Die verschiedenen Inseln sind in ihrer Art vielfach sehr unterschiedlich. Landschaft, Meer, Strände aber auch die Anzahl der Touristen, welche sich auf den Inseln aufhalten, variieren von einer Insel zur anderen. Auf Sifnos zum Beispiel bestimmen Ruhe und Gemütlichkeit das Inselgeschehen. Die wenigen Touristen, welche sich hier niederlassen, stören die Idylle kaum. Auf Santorini hingegen geht es zu wie in einem Bienenstock. Schiffe fahren stündlich in den Hafen ein und spucken jedes Mal eine Horde von Urlaubern aus, welche von einer Traube schreienden Zimmervermieter empfangen werden. Touristen spielen hier die Hauptrolle. Dementsprechend aufwendig gestaltet sich auch die Zimmersuche. Nachdem unser Bus endlich die Kraterwand (Santorini ist eine Vulkaninsel) besiegt hat und wir in Firá angekommen sind, machen wir uns auf die Suche nach einem Zimmer. Wir wissen, dass die Preise in Firá gesalzen sind, die Aussicht über das offene Meer und die steil abfallende Küste findet sich auf den Hotelrechnungen wieder.
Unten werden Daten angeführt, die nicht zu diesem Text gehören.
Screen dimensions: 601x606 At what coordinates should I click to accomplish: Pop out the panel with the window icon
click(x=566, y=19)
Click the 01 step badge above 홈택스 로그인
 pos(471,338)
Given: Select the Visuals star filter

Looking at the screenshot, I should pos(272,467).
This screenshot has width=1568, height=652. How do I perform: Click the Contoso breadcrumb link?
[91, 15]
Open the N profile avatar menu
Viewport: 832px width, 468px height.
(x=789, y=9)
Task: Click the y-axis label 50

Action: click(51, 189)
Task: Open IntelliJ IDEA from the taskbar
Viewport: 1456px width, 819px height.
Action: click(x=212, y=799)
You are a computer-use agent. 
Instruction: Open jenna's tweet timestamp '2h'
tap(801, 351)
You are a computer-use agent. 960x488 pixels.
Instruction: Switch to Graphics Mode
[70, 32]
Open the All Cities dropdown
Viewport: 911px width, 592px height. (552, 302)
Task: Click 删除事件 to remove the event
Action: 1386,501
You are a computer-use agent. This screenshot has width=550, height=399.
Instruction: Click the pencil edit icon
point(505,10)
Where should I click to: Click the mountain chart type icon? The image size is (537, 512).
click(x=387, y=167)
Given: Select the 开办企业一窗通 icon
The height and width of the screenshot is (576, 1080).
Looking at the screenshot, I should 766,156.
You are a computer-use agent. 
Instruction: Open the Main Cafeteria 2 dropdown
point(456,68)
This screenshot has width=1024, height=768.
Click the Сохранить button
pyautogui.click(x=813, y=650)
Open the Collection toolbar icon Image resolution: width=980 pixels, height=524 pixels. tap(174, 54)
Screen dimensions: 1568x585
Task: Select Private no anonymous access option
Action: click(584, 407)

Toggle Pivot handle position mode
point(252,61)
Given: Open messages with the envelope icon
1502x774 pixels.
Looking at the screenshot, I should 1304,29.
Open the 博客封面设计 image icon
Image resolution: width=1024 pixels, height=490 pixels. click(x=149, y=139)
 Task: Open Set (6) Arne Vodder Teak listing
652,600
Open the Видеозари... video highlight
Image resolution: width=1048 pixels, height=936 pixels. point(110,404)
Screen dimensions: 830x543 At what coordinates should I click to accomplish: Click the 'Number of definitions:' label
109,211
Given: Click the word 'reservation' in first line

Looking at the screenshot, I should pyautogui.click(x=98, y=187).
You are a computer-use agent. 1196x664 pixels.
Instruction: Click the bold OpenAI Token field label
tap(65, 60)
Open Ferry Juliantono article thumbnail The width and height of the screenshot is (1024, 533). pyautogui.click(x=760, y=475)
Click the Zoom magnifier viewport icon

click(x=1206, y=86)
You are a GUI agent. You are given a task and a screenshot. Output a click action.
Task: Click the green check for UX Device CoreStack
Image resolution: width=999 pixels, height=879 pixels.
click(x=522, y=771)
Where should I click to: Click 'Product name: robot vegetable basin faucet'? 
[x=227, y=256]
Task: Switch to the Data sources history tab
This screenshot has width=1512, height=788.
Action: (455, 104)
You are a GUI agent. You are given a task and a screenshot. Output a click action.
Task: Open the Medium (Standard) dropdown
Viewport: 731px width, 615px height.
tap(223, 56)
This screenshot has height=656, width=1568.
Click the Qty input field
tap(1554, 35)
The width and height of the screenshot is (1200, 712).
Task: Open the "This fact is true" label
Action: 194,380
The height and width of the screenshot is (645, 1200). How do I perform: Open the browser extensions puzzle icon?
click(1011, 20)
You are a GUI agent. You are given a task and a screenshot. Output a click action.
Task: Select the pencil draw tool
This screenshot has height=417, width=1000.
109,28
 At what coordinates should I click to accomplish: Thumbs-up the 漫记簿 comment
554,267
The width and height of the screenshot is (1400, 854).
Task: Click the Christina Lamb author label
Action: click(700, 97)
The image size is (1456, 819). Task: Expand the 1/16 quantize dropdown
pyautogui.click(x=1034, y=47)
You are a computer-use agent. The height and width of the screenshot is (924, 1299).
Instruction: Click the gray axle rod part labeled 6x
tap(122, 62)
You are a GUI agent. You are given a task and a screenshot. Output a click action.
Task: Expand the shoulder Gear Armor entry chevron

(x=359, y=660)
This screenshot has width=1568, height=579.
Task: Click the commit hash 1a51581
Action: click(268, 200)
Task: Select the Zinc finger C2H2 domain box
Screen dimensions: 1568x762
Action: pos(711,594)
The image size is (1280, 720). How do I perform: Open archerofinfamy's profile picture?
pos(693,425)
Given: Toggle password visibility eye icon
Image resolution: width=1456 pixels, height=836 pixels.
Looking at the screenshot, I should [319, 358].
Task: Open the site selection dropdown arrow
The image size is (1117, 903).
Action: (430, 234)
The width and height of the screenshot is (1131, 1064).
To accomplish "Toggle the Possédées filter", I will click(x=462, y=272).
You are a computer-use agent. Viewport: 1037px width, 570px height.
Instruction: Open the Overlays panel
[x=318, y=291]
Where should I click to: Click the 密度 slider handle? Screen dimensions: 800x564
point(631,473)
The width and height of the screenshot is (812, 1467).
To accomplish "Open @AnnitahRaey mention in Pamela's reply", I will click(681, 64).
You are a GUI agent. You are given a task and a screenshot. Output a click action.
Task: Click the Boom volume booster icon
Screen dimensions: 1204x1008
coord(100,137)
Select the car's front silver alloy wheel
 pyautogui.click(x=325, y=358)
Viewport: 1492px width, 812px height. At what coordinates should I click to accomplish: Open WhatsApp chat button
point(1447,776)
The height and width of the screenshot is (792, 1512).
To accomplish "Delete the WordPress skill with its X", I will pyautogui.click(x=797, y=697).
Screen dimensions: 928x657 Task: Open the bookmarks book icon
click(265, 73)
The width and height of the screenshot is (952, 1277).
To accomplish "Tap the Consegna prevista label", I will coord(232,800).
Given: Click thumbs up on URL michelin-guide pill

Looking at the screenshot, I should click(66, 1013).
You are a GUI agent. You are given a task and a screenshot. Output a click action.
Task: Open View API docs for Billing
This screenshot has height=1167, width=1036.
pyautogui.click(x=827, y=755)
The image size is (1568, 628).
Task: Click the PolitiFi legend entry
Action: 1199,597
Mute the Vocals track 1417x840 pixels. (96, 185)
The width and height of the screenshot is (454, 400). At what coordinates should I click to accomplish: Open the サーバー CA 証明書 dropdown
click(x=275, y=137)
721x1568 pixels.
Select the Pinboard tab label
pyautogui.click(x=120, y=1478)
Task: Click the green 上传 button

Deshalb probieren wir es im Zentrum des Getümmels erst gar nicht und hoffen, dass wir etwas außerhalb auf niedrigere Preise treffen. Doch als wir im ersten Hotel, in das wir uns hineinwagen nach einem Zimmer unter 80 Euro fragen, lächelt uns die überaus freundliche Rezeptionistin nur mitleidig an: Unter 150 Euro würden wir hier an der
Caldera garantiert nichts finden. Zum Beweis ruft sie einige umliegende Hotels an – nichts zu machen! Da macht sich auf einmal ein junger Mann, welcher die ganze Zeit schon im Raum war, bemerkbar und sagt uns, er könne uns ein Zimmer anbieten, allerdings am anderen Ende der Insel. Das Hotel gehöre seiner Tante und die würde uns dann sicher noch einen „special price“ machen. Doch ich bin misstrauisch. In der ganzen Stadt nichts unter 150 Euro? Dass ich nicht lache! Also lehnen wir dankend ab, und gehen. Keine 100 Meter weiter treffen wir auf ein kleines feines Hotel, fragen nach Disponibilität und Preise, und sieh einer an. Es sind drei Zimmer frei zu jeweils 45 Euro! Wir sind überglücklich, aber auch entrüstet über diese sehr miese Lüge.

Mc Donalds ist trotzdem für etwas gut

Da wir uns bereits in der Nebensaison befinden, fahren die Fähren zwischen den Inseln, aber auch nach Athen relativ selten. Unser Flug geht bereits um 14 Uhr und wir müssen daher schon am Abend vorher von Paros starten. Ein wunderschöner Sonnenuntergang verabschiedet uns, als wir mit der „Blue Star Naxos“ aus der Bucht von Parikia hinaus Richtung Festland fahren. Laut Plan sollen wir um Mitternacht in Athen ankommen. Lange haben wir hin und her überlegt und schlussendlich beschlossen, uns die eine Übernachtung zu sparen und direkt zum Flughafen zu fahren, wo wir hoffentlich die eine oder andere Minute ins Land der Träume entschwinden können. Nach einer recht unspektakulären, aber sehr windigen Überfahrt, kommen wir in Athen an und können direkt auf den Bus umsteigen, der uns zum Flughafen bringt. Eine ganze Weile laufen wir in der großen Halle herum, testen einige Stühle, aber finden nichts was unseren Erwartungen entspricht. Da entdeckt meine Freundin ein Mc Donalds, welches zu dieser Zeit, es ist 2 Uhr nachts, noch recht belebt scheint. Vielleicht gibt es da eine Schlafmöglichkeit, meint sie. Ich, die abgrundtiefe Mc-Donalds-Hasserin, bin nicht sehr begeistert, aber was soll‘s. Wir finden tatsächlich eine Bank, welche sich recht gemütlich anfühlt, und ich verbringen vier Stunden bei durchgehender Partymusik im MCi. Um 6 Uhr weckt uns eine Mitarbeiterin: Wir müssen jetzt leider gehen, der Morgenbetrieb beginnt! Wir gehen, ich für meinen Teil trotz der Gastfreundschaft mit Vergnügen, und diskutieren noch eine ganze Weile über Mc Donalds und seine Schandtaten.